L’affaire dite des « actes contre nature » qui secoue la ville de Linguère connaît de nouveaux développements. Selon les révélations du quotidien Libération, trois nouvelles plaintes pour harcèlement sexuel ont été enregistrées à l’encontre d’Amadou Lamine Dia, actuellement en détention provisoire. Les plaignants seraient des agents de l’hôpital Magatte Lô de Linguère, qui affirment que le mis en cause leur aurait proposé de l’argent en échange de relations intimes.
Par ailleurs, un étudiant identifié comme Mamadou Sadibou Augustin Diédhiou a été arrêté et placé sous mandat de dépôt. Entendu par les enquêteurs, il a livré un témoignage détaillé sur son parcours. Il a affirmé avoir été victime d’abus dès le cycle primaire et a décrit Amadou Lamine Dia comme étant son « mentor » et son « partenaire officiel ». Selon des informations recueillies par Kawtef, l’étudiant aurait également évoqué des échanges compromettants.
L’enquête a également pris une tournure numérique. À l’annonce de l’interpellation de Ndiaga Seck, surnommé « Ndanane Seck », l’étudiant aurait supprimé plusieurs conversations sur les réseaux sociaux. Mais les enquêteurs disposaient déjà de captures d’écran et d’éléments numériques. Dans ses déclarations, l’étudiant a cité d’autres personnes, dont un enseignant déjà placé sous mandat de dépôt et un charretier récemment arrêté.

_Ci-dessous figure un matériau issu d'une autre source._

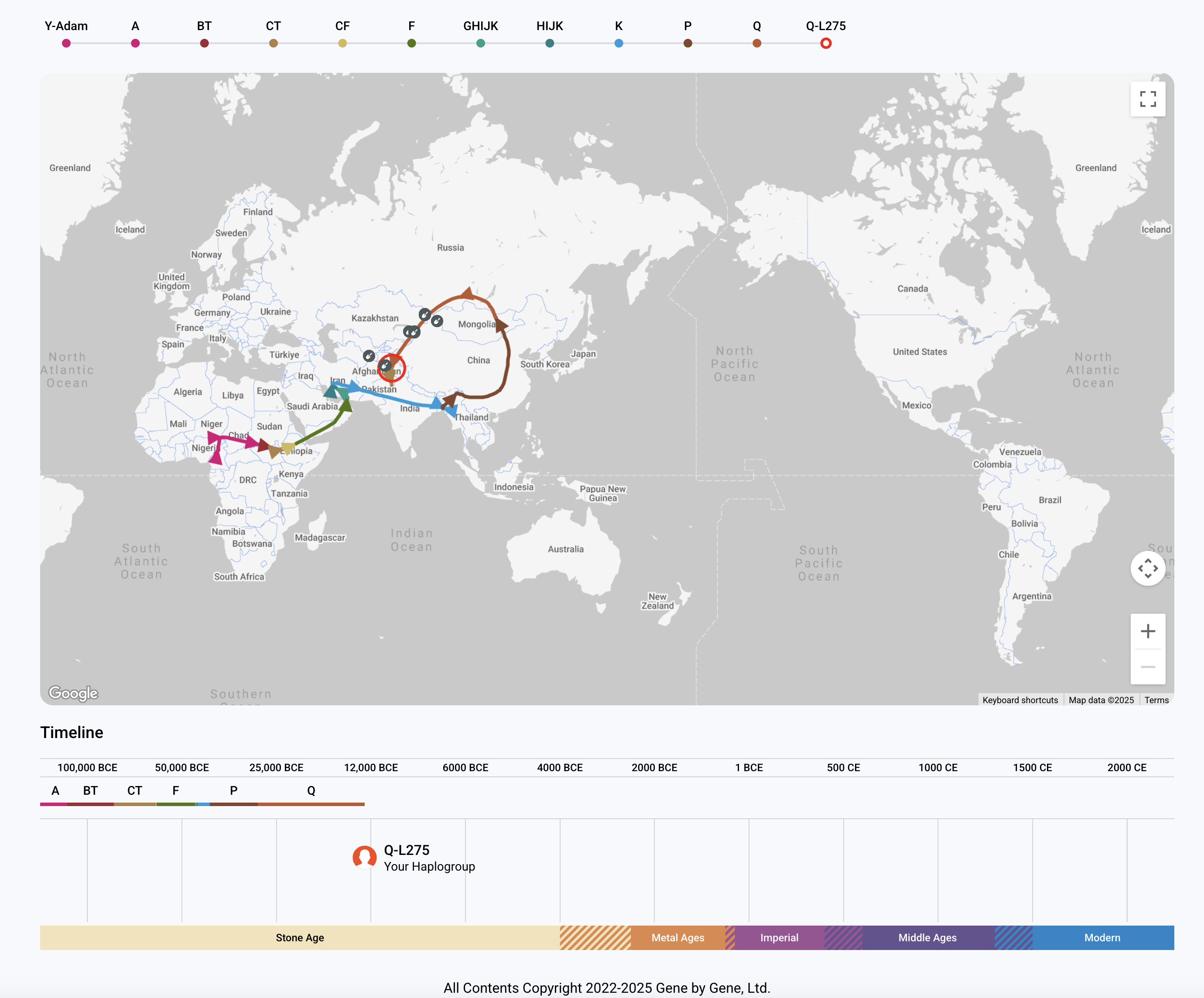The height and width of the screenshot is (998, 1204).
Task: Open Keyboard shortcuts
Action: [x=1019, y=700]
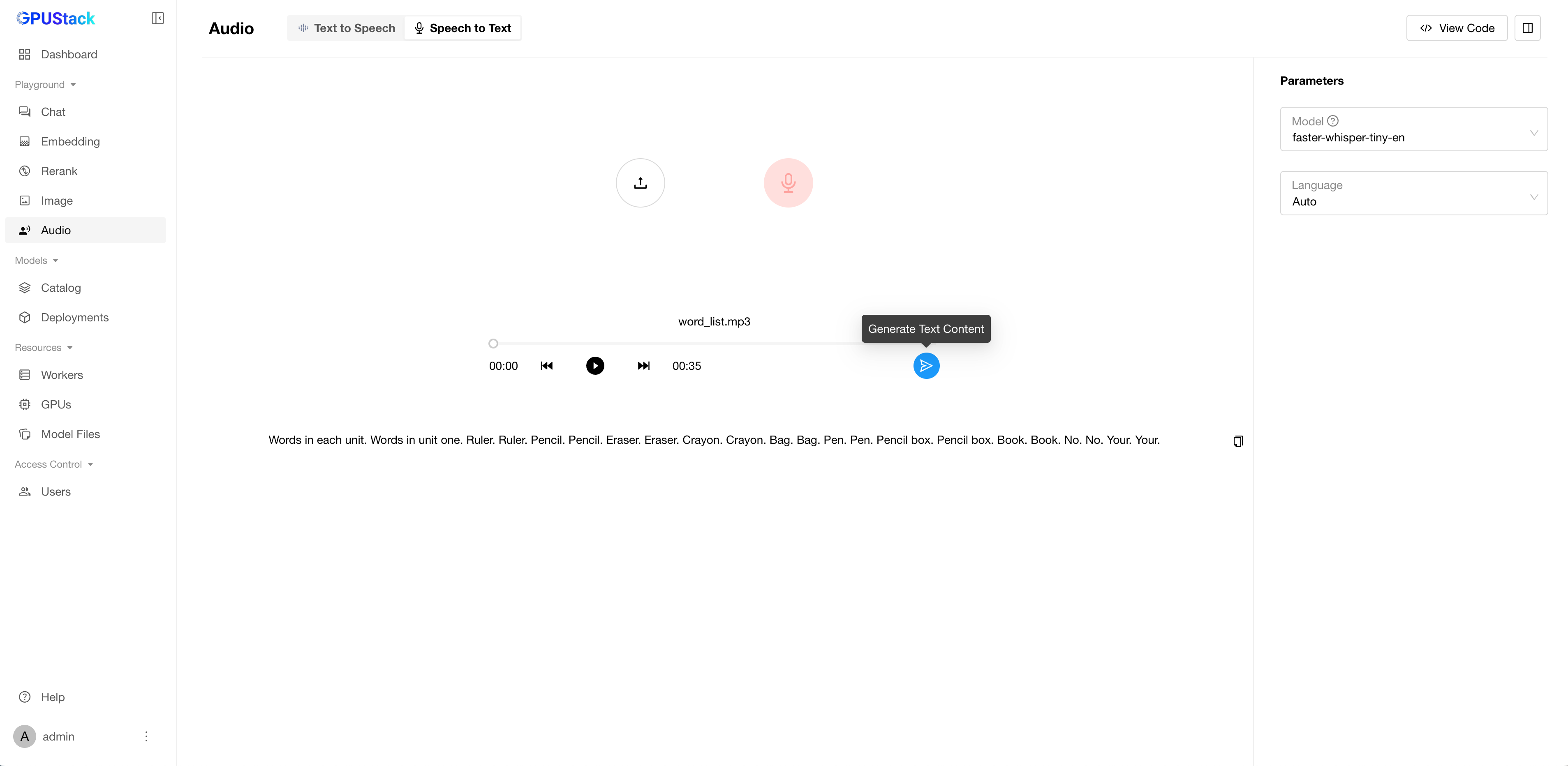This screenshot has height=766, width=1568.
Task: Select the Speech to Text tab
Action: (x=463, y=28)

L’affaire s’étend au-delà de Linguère. À Louga, un compte Facebook attribué à Ndiaga Seck, sous le pseudonyme ‘Ndanane’, a conduit à son inculpation. Vingt-trois personnes ont été placées sous mandat de dépôt dans ce volet, et dix-sept autres sont recherchées. Les accusations incluent association de malfaiteurs, harcèlement sexuel, incitation à la débauche, collecte et diffusion d’images pornographiques, mise en danger de la vie d’autrui et transmission volontaire du VIH/Sida. Ahmadou Lamine Dia a affirmé avoir connu Ndiaga Seck en 2013-2014 sur Facebook et avoir eu des rapports sexuels à la Somone. Les premiers échanges entre eux remontent à octobre 2013. Ndiaga Seck admet l’existence des échanges mais conteste la nature intime. Une expertise de son téléphone est en cours.